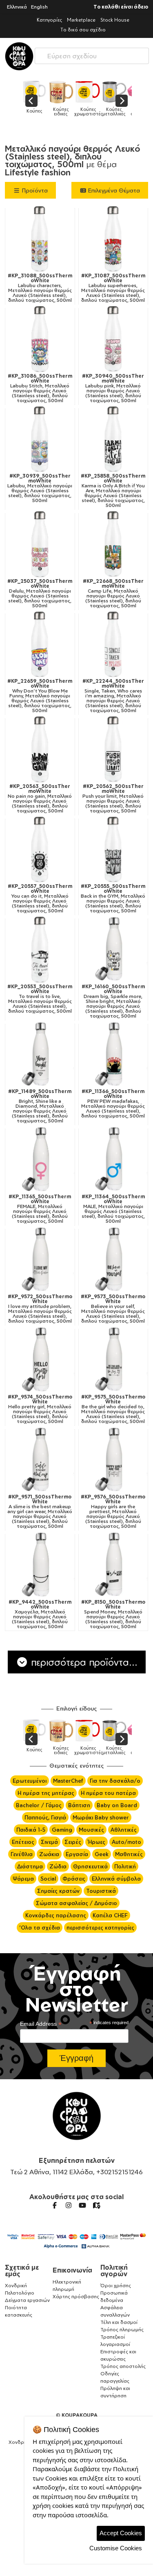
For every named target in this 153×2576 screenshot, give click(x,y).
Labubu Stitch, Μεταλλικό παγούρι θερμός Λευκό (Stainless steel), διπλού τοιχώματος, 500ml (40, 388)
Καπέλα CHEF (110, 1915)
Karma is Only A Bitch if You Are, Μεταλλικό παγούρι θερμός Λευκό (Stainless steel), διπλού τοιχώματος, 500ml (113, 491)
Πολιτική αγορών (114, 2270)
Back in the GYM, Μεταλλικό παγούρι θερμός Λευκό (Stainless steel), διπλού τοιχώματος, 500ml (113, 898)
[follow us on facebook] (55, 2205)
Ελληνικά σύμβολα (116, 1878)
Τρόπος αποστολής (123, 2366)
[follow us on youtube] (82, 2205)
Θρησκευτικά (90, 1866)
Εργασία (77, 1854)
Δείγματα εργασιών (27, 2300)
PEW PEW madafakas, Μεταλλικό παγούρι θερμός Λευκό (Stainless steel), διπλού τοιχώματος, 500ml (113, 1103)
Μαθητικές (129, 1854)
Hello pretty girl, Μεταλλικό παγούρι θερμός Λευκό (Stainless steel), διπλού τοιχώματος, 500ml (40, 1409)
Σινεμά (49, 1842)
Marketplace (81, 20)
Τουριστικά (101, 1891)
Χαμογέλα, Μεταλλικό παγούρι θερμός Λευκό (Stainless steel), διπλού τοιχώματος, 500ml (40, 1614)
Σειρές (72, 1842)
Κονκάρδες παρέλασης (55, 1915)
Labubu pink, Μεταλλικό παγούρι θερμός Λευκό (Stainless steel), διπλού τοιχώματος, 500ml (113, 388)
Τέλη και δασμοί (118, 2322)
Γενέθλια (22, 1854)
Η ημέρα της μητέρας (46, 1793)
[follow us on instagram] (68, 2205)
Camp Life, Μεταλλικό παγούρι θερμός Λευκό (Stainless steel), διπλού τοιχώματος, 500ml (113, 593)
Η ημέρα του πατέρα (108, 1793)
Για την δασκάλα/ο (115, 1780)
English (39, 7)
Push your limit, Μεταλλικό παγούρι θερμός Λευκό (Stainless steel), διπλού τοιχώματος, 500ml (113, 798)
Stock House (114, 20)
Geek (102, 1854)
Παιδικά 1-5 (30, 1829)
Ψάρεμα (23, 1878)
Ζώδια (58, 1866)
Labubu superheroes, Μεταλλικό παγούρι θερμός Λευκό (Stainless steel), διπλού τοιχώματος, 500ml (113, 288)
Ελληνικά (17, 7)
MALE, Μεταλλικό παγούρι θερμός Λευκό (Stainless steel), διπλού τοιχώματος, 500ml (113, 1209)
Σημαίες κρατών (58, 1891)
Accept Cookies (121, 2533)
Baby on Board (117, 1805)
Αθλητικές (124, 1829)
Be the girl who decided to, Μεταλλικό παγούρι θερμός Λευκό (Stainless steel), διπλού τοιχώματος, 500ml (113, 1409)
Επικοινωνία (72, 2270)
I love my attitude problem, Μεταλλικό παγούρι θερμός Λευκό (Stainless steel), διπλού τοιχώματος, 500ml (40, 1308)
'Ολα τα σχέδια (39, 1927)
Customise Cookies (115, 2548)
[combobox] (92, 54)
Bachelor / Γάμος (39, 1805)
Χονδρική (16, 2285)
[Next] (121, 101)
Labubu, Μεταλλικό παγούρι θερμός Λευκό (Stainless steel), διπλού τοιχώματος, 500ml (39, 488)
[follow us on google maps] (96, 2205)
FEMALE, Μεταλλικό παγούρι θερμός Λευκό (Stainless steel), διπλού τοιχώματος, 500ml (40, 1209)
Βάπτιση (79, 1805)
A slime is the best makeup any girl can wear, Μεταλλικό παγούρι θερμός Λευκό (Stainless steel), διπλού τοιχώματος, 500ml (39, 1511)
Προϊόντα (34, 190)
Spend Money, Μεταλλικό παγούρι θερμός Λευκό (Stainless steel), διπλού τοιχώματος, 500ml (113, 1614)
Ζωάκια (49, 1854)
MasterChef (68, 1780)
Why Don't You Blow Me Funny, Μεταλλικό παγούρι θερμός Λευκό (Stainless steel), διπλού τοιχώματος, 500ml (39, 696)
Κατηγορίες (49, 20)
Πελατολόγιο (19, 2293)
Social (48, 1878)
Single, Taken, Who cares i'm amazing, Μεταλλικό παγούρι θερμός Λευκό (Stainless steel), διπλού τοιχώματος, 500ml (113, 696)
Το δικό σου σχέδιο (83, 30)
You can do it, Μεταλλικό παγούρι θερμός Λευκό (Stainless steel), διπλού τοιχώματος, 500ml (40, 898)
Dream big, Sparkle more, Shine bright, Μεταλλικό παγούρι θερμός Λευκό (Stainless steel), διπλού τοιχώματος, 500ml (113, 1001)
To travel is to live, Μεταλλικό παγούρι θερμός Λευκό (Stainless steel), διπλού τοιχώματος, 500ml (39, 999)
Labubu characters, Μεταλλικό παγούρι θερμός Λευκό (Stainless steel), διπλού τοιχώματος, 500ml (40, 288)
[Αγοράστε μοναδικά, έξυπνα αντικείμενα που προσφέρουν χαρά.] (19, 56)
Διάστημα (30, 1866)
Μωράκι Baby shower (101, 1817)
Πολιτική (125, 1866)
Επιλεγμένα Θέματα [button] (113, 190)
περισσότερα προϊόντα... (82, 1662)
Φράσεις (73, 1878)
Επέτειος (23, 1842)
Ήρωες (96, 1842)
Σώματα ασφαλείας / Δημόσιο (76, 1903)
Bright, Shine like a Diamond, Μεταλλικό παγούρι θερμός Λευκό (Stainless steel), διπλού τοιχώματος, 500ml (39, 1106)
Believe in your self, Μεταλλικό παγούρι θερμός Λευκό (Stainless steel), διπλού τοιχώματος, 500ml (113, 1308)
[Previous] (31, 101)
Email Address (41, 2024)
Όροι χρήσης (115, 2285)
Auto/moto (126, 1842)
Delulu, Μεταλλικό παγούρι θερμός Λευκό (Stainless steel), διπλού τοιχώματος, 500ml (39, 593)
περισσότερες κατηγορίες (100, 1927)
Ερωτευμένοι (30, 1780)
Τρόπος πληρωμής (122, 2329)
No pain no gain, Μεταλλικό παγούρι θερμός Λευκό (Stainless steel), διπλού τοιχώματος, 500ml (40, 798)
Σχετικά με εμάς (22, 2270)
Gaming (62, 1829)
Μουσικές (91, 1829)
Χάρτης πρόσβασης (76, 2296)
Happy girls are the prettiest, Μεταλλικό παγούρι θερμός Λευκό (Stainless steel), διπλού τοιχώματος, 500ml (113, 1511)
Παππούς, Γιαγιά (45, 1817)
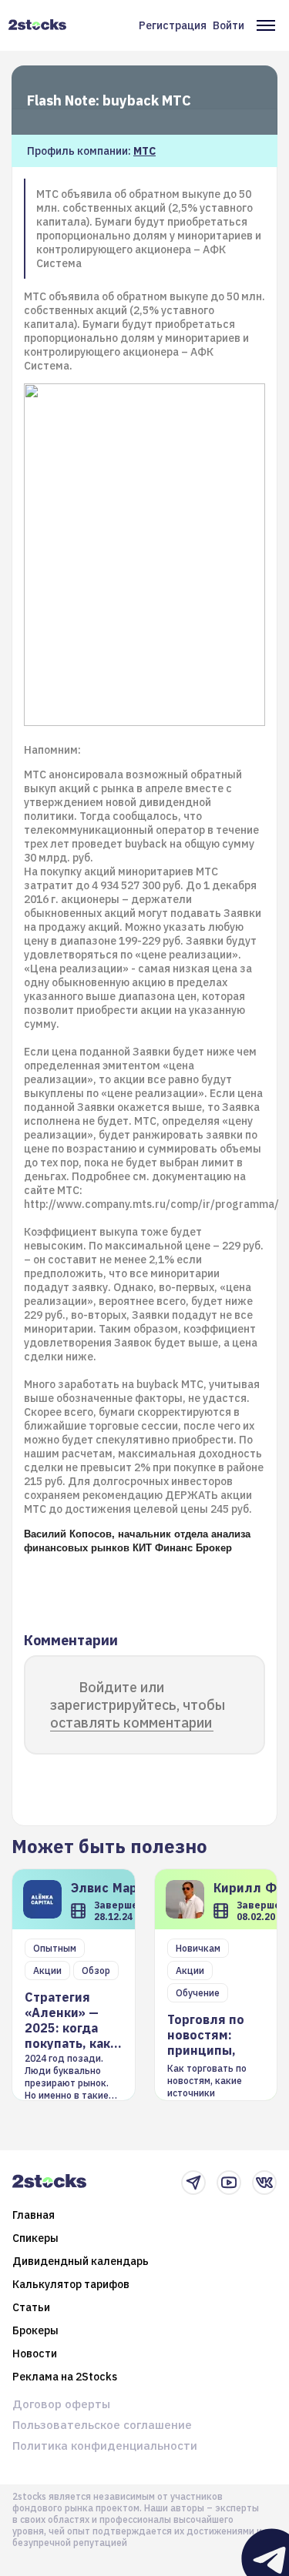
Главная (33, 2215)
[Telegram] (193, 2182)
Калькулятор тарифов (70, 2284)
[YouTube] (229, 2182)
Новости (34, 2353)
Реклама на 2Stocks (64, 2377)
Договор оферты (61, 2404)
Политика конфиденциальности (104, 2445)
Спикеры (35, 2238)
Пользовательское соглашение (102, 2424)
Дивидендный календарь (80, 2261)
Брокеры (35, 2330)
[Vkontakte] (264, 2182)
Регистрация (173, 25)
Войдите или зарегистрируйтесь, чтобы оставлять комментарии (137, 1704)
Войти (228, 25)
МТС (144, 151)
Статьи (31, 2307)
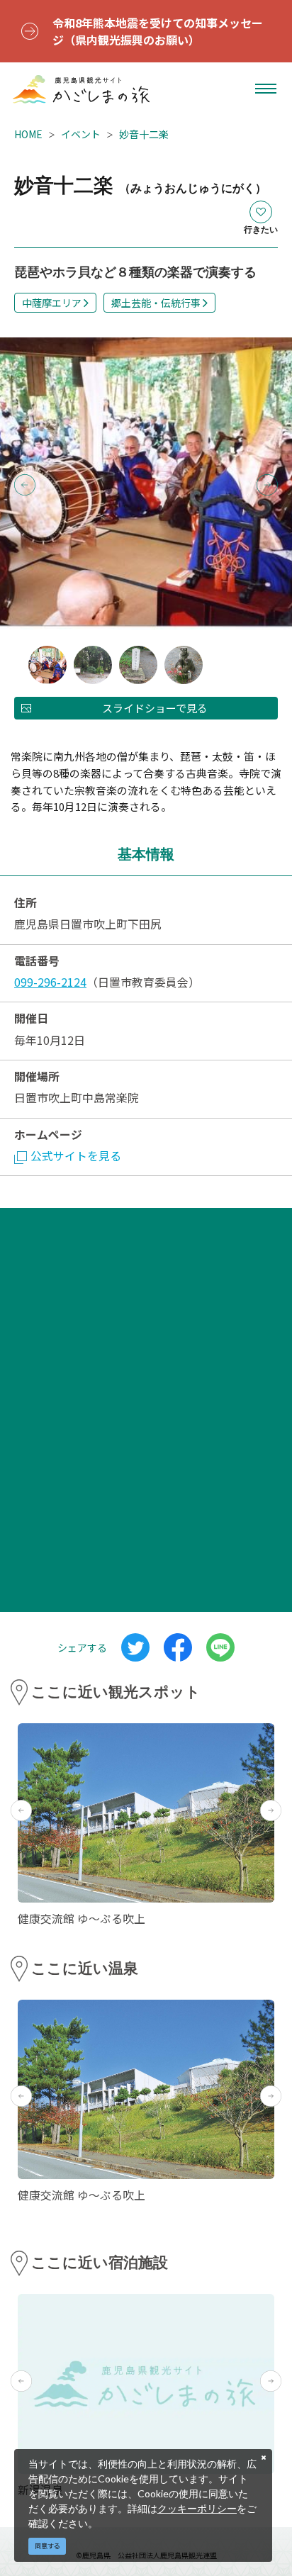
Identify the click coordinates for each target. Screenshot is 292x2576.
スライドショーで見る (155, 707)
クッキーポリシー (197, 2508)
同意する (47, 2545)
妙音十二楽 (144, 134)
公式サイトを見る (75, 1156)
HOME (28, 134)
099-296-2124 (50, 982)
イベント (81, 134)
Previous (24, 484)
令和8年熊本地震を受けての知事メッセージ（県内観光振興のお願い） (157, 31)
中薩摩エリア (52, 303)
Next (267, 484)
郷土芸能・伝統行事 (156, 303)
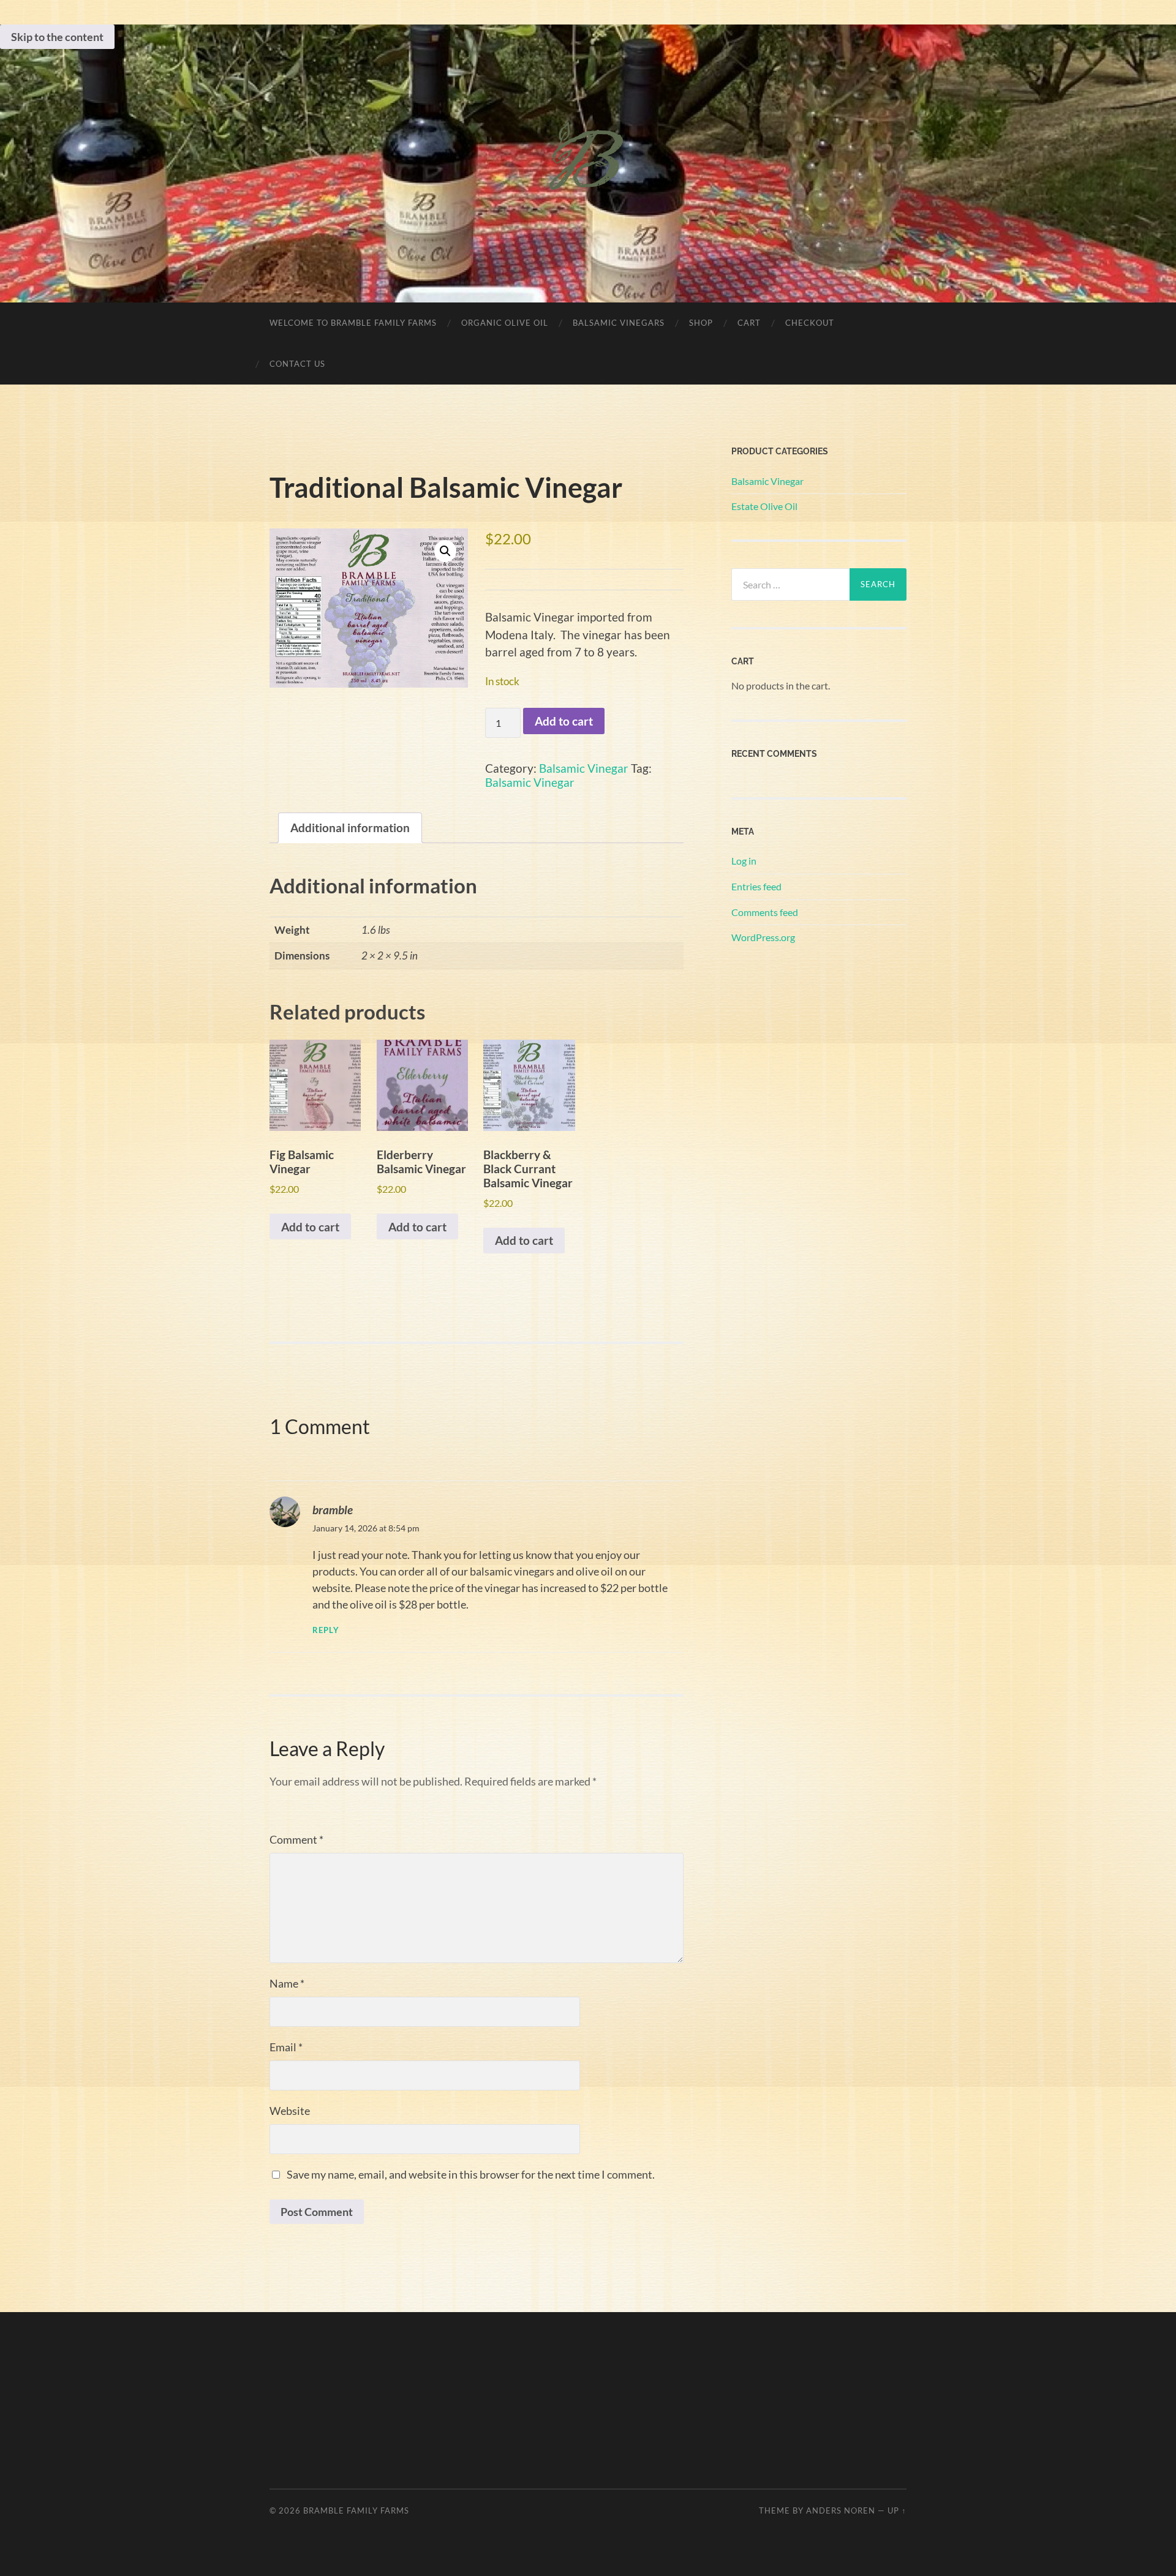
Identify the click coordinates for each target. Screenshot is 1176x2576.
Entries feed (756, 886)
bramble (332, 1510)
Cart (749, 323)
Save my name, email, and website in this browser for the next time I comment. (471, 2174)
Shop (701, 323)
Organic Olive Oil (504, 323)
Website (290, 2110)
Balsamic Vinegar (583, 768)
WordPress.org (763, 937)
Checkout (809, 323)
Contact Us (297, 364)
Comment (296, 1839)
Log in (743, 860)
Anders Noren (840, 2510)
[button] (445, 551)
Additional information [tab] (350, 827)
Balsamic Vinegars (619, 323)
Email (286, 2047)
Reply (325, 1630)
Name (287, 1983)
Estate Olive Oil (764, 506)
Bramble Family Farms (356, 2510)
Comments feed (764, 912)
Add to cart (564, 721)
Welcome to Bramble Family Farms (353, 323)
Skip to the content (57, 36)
───
| TASK REQUIREMENTS |
Nothing but the lines above from the one that has "Регистрация (173, 25)" down to the one that has "Comments feed (764, 912)" belongs in the answer, copied exactly, without pictures.

| YOUR SOLUTION |
Регистрация (173, 25)
Войдите или зарегистрируйтесь, чтобы оставлять комментарии (137, 1704)
Войти (228, 25)
МТС (144, 151)
Статьи (31, 2307)
Identify the click coordinates for each target. Screenshot is 292x2576.
スライドショーで見る (155, 707)
クッキーポリシー (197, 2508)
同意する (47, 2545)
妙音十二楽 (144, 134)
公式サイトを見る (75, 1156)
HOME (28, 134)
099-296-2124 (50, 982)
イベント (81, 134)
Previous (24, 484)
令和8年熊本地震を受けての知事メッセージ（県内観光振興のお願い） (157, 31)
中薩摩エリア (52, 303)
Next (267, 484)
郷土芸能・伝統行事 (156, 303)
Identify the click coordinates for each target. Screenshot is 1176x2576.
Entries feed (756, 886)
bramble (332, 1510)
Cart (749, 323)
Save my name, email, and website in this browser for the next time I comment. (471, 2174)
Shop (701, 323)
Organic Olive Oil (504, 323)
Website (290, 2110)
Balsamic Vinegar (583, 768)
WordPress.org (763, 937)
Checkout (809, 323)
Contact Us (297, 364)
Comment (296, 1839)
Log in (743, 860)
Anders Noren (840, 2510)
[button] (445, 551)
Additional information [tab] (350, 827)
Balsamic Vinegars (619, 323)
Email (286, 2047)
Reply (325, 1630)
Name (287, 1983)
Estate Olive Oil (764, 506)
Bramble Family Farms (356, 2510)
Comments feed (764, 912)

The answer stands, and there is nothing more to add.